Search the listing for the word "node". Copy every line where it is found.

## MATERIAL FOR THE TASK
-*-*-

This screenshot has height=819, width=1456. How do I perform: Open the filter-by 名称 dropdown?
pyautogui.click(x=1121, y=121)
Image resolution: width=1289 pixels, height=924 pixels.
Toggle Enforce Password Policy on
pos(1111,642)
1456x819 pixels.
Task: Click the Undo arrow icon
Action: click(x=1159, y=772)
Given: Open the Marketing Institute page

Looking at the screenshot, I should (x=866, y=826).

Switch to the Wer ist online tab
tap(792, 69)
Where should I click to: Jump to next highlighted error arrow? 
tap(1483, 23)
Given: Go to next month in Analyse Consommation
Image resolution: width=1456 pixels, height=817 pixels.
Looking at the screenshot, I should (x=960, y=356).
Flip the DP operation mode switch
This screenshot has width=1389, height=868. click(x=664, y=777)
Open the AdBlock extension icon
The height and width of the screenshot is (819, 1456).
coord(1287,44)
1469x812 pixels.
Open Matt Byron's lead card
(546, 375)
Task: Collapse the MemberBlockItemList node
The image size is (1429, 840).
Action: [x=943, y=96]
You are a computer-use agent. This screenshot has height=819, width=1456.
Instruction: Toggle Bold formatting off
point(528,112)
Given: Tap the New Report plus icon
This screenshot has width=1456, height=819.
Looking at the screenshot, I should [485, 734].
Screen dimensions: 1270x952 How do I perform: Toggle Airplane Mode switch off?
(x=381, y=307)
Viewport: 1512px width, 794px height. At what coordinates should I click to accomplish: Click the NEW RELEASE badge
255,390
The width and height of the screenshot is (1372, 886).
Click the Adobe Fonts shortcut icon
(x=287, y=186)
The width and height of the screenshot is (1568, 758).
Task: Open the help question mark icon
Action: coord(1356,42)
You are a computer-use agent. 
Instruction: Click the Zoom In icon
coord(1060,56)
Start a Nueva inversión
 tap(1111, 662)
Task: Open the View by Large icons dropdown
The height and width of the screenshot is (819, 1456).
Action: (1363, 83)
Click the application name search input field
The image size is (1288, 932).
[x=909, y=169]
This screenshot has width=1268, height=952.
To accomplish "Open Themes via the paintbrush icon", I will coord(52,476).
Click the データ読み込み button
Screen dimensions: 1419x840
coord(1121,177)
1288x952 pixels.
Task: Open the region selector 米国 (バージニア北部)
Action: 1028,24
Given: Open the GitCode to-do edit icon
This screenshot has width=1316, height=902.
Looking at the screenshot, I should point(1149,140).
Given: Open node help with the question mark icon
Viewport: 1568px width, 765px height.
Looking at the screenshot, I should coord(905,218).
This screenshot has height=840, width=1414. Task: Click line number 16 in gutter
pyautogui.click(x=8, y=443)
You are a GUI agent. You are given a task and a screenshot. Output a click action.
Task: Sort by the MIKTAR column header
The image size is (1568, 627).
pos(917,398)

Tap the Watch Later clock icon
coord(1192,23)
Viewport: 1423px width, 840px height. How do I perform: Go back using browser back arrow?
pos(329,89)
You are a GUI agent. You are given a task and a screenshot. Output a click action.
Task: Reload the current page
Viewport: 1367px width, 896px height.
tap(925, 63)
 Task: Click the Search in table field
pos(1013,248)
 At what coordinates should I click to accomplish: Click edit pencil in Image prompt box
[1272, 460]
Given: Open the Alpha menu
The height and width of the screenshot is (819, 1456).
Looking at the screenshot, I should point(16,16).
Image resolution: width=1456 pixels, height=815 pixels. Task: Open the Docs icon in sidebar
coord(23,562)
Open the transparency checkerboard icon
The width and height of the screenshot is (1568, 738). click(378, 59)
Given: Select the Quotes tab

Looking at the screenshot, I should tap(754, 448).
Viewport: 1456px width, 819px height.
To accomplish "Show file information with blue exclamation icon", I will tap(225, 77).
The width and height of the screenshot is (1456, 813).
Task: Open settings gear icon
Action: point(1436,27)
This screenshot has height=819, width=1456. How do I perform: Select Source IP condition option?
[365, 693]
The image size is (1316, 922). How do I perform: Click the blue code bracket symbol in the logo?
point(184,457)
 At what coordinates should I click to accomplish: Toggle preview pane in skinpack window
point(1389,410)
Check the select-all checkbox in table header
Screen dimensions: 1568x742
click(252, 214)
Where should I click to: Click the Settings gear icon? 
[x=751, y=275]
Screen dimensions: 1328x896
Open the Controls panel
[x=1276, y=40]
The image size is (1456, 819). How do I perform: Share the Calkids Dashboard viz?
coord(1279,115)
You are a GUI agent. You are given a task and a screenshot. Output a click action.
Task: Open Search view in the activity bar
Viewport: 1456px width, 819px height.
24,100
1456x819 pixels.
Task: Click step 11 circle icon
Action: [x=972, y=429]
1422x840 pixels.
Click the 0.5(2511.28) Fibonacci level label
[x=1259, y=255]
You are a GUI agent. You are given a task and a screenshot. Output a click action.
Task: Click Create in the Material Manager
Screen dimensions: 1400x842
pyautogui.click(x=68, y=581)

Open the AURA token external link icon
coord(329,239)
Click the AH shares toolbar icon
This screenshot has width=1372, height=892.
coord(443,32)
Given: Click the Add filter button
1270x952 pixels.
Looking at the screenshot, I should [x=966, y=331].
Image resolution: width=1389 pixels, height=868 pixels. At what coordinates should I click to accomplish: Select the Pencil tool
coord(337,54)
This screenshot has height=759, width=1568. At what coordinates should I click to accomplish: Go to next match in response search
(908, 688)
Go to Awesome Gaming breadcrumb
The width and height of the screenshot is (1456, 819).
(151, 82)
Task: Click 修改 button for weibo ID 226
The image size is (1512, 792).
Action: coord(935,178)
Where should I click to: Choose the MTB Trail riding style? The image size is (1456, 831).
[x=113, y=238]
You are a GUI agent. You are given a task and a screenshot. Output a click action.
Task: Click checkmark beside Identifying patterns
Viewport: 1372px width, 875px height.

-*-*-

## ANSWER BELOW
Task: Collapse the MemberBlockItemList node
Given: Open node help with the question mark icon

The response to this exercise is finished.